Just as every contrary – ‘eyes rolling about’ – account then was spin, again it’s easy to spot holes in the Froch narrative. Robert MaCracken’s post-fight remarks seem to rule out the possibility that Froch ever took Groves lightly. And Froch’s claim that his mistake was recklessness in the early rounds and promise of a more measured approach, doesn’t speak to the preternatural frenzy that did for Bute, or actually even how the first fight unfolded.

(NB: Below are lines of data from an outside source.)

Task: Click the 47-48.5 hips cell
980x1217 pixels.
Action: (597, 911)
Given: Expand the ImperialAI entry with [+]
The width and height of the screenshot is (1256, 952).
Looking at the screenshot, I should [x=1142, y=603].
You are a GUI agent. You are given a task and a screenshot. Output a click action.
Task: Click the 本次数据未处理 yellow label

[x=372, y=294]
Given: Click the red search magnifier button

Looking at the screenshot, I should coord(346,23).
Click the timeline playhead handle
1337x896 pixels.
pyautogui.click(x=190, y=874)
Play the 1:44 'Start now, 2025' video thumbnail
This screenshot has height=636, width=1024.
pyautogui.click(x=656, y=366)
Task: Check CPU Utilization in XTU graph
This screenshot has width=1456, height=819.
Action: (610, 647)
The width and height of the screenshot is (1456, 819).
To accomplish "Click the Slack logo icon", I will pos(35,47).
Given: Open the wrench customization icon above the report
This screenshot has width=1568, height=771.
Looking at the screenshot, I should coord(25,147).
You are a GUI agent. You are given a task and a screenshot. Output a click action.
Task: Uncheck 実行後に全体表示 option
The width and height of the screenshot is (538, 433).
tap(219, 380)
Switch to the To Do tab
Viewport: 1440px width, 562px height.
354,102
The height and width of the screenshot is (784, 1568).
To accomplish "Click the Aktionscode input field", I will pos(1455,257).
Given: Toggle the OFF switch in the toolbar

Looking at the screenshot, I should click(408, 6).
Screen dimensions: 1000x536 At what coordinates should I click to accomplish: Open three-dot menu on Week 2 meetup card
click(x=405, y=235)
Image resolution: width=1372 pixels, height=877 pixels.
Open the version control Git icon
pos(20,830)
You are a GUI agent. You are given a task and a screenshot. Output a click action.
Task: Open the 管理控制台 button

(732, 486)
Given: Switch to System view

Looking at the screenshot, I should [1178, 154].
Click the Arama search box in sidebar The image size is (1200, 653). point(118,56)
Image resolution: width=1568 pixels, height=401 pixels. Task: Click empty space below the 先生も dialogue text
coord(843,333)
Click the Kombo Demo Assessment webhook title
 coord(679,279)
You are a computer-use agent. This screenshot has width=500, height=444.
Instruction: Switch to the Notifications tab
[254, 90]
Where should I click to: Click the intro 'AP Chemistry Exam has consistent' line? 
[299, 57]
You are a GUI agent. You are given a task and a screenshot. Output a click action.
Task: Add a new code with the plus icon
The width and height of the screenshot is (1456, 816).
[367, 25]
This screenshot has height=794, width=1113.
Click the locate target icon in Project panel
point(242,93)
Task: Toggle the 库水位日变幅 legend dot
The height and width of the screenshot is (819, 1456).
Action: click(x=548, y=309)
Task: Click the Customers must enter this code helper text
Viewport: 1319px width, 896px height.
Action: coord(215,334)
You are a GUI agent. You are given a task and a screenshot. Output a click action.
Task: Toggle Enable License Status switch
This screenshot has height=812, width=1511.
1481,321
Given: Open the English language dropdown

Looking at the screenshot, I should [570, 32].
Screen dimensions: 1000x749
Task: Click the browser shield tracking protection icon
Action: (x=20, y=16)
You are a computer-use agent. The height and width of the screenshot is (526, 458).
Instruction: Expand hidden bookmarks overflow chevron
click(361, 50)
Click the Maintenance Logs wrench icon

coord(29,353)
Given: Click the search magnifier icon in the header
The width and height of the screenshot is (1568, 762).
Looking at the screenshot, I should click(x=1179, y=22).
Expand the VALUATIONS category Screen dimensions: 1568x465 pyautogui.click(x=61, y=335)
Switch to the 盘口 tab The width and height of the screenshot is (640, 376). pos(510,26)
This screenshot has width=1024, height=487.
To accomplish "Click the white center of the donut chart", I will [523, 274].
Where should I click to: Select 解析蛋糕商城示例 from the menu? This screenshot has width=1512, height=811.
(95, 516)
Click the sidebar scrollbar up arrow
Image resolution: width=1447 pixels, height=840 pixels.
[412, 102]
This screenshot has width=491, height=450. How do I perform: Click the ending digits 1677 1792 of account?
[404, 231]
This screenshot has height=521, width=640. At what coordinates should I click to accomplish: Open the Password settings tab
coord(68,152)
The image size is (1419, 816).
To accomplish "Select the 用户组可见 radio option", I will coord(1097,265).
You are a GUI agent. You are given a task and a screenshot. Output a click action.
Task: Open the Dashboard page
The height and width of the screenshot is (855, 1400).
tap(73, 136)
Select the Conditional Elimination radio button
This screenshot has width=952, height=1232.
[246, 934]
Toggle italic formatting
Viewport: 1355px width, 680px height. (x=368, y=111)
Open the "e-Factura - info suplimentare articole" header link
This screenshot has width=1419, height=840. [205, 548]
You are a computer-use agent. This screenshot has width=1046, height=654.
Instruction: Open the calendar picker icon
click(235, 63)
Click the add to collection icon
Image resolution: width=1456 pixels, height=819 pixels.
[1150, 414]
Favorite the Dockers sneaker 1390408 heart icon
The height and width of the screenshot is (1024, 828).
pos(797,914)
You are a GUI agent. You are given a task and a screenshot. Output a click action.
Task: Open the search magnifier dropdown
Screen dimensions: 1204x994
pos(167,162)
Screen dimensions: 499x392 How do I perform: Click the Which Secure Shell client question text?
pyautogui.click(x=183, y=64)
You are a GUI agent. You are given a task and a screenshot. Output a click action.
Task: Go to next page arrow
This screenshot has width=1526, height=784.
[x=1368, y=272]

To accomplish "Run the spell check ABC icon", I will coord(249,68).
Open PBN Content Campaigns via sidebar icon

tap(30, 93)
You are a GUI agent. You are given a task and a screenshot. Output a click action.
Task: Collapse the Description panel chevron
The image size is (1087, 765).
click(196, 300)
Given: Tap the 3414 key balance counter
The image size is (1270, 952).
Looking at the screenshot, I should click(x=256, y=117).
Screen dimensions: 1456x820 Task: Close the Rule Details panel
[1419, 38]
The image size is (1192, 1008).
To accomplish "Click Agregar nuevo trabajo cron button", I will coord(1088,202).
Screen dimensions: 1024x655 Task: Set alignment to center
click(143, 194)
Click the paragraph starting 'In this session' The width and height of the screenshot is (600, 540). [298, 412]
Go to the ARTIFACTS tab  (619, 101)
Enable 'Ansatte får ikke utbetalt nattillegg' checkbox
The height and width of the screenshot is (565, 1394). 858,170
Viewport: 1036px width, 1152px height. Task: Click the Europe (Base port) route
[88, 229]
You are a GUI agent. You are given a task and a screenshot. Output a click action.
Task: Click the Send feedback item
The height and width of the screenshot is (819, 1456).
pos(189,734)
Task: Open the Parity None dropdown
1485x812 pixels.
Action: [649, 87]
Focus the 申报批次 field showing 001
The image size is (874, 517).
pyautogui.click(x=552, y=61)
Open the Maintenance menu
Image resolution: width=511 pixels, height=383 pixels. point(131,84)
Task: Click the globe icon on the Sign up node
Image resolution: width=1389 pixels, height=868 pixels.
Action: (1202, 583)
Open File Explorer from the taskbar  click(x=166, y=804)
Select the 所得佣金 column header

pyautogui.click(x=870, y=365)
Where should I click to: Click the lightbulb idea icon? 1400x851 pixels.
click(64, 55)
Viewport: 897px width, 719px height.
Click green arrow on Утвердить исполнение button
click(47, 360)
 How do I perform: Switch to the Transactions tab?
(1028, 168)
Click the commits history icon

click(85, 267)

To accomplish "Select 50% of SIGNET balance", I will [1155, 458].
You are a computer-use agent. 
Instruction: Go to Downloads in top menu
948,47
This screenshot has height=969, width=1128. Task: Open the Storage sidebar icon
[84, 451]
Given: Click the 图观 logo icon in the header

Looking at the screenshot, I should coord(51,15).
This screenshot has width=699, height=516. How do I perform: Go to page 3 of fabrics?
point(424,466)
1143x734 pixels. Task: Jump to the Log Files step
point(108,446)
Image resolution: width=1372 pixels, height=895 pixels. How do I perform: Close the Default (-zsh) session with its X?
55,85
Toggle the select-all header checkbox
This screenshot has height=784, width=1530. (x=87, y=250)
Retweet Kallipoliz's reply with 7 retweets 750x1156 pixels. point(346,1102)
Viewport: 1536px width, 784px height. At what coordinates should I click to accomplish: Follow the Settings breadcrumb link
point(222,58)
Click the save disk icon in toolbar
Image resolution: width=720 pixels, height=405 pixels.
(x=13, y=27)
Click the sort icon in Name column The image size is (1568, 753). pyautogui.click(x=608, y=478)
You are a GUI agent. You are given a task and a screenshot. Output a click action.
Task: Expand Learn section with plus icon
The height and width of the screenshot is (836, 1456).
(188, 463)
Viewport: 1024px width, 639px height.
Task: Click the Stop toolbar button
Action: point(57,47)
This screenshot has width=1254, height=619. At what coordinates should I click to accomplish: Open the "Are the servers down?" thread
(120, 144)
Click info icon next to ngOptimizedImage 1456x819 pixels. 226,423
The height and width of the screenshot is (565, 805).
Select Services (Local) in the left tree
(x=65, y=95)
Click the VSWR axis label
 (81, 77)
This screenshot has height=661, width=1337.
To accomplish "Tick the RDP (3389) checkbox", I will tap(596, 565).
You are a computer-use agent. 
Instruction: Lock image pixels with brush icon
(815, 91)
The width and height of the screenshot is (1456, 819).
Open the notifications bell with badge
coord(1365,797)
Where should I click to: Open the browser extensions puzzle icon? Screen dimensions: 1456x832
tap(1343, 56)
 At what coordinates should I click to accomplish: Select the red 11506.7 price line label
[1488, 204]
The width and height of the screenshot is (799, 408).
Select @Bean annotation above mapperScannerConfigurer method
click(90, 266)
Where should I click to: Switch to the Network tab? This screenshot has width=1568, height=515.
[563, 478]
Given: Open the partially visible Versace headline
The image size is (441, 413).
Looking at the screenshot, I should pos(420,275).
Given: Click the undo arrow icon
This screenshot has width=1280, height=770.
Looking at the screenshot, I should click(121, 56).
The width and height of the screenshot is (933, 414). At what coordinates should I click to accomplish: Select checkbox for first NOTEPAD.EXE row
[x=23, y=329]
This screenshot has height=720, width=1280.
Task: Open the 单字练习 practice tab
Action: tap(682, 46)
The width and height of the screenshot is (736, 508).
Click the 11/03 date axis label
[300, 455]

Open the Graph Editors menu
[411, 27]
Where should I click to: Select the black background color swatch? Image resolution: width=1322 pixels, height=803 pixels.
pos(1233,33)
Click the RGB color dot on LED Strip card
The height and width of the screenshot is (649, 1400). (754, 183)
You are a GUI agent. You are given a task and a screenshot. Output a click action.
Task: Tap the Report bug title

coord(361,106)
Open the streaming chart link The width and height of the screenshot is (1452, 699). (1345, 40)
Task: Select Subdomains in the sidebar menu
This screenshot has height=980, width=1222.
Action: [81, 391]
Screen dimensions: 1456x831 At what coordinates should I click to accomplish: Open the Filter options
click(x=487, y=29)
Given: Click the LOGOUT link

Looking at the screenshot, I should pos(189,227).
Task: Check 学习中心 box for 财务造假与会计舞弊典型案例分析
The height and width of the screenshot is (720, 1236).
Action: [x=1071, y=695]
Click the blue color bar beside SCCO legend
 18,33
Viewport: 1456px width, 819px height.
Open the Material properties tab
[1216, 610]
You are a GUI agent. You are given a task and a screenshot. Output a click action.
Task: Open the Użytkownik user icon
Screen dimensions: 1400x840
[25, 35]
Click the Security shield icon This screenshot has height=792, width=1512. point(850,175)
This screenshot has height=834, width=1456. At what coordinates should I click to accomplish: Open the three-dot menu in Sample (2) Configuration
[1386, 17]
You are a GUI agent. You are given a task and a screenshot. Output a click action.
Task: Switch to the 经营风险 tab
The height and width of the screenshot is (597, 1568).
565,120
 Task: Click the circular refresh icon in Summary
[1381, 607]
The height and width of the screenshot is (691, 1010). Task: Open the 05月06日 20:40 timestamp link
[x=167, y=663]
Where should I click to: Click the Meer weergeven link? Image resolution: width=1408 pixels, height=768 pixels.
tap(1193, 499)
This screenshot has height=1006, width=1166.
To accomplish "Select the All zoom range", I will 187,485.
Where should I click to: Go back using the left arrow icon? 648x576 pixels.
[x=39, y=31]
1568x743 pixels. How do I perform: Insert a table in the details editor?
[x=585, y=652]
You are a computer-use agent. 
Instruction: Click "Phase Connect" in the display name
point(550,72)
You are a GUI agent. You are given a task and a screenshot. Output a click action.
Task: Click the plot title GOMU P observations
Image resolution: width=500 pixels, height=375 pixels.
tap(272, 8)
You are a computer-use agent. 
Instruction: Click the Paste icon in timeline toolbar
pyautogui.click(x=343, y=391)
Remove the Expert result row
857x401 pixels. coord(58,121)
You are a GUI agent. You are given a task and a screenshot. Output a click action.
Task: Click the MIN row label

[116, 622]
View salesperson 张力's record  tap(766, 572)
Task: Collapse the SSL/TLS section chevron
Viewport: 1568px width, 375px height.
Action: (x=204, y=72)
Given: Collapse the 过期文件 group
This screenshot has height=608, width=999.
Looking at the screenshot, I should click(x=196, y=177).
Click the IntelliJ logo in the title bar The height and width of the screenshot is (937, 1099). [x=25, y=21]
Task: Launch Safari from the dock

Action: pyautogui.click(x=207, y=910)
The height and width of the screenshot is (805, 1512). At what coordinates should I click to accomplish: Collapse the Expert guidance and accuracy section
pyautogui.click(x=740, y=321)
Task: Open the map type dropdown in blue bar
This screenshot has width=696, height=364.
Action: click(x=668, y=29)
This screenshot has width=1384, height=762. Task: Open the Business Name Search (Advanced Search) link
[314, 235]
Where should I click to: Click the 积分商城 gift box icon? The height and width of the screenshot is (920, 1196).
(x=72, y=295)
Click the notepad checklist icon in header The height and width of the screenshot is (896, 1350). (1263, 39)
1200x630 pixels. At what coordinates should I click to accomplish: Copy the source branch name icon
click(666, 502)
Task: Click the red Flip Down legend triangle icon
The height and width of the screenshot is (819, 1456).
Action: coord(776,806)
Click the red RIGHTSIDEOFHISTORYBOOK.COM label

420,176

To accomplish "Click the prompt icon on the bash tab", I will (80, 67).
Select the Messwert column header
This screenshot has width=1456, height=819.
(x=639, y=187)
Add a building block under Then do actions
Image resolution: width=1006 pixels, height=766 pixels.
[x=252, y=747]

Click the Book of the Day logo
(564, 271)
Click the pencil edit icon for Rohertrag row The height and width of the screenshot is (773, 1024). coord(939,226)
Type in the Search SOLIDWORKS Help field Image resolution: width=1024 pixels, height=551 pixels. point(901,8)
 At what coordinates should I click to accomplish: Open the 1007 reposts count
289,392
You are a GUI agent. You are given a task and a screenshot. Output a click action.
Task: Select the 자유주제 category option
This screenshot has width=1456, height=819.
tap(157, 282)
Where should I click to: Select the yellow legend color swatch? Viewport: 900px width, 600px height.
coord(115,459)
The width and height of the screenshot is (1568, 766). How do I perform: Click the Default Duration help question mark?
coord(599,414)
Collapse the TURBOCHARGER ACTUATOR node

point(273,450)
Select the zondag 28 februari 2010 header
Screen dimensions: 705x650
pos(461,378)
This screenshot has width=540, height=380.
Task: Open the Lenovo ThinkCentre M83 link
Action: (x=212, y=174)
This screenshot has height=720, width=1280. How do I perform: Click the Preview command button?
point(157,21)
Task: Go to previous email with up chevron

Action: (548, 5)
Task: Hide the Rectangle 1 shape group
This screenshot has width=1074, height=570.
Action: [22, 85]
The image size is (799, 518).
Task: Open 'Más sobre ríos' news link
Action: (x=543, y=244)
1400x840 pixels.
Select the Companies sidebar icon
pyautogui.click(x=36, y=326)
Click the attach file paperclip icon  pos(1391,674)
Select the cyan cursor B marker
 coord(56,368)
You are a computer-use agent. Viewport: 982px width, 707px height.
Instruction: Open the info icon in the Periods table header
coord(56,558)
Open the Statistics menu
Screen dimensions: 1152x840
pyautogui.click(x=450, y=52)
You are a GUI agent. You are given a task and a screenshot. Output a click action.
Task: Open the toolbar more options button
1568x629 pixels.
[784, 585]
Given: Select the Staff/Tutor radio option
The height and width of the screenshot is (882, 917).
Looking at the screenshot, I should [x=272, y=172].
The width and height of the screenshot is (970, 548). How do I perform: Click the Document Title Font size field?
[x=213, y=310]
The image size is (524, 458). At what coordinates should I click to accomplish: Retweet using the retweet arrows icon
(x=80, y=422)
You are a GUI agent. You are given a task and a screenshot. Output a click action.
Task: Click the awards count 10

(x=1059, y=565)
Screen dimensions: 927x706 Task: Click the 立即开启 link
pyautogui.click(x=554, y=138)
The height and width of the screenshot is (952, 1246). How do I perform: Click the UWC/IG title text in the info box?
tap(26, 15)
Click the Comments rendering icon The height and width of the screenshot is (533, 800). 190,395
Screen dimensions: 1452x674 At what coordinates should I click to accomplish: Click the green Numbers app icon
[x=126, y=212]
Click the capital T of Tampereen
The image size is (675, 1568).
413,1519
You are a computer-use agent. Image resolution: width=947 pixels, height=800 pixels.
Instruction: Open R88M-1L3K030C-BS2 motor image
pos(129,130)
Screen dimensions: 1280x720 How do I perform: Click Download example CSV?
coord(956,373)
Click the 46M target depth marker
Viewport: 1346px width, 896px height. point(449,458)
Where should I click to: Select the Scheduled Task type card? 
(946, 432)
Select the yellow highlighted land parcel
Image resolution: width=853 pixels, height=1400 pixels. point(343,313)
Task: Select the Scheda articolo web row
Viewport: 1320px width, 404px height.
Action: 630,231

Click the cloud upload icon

Back then, it looked like his reticence from the opening bell – screw-uppercut tucked in scabbard – was due to a psychological hangover. And given the dramatic transformation that would be required for Froch to box to victory – deficits of both hand and foot-speed to overcome – one question looms for the champion: Can he gather up enough of his crazed energy, sooner rather than later, and pin Groves on the ropes?
When Groves speaks of a ‘foregone conclusion’, he erases from the discussion the one opinion that is rarely wrong: i.e. the bookmakers. Yet listening to Booth break the first fight down for radio, if Groves had had the remainder away on his toes, it is hard to see how Froch could have won. There was little of the Cobra’s sinewy predation. Only when he gazed one way, and waded towards Groves to apply the final flurry did we catch glimpse of that stylish confidence, suddenly astir, all flailing, slow-motion and big pre-swing wind ups.
A Larry Holmes jab aside, you won’t find anything as exquisitely poised as this. The sensible money will be on the not-at-all-ugly kid. It is now very easy for Froch to look very old very fast.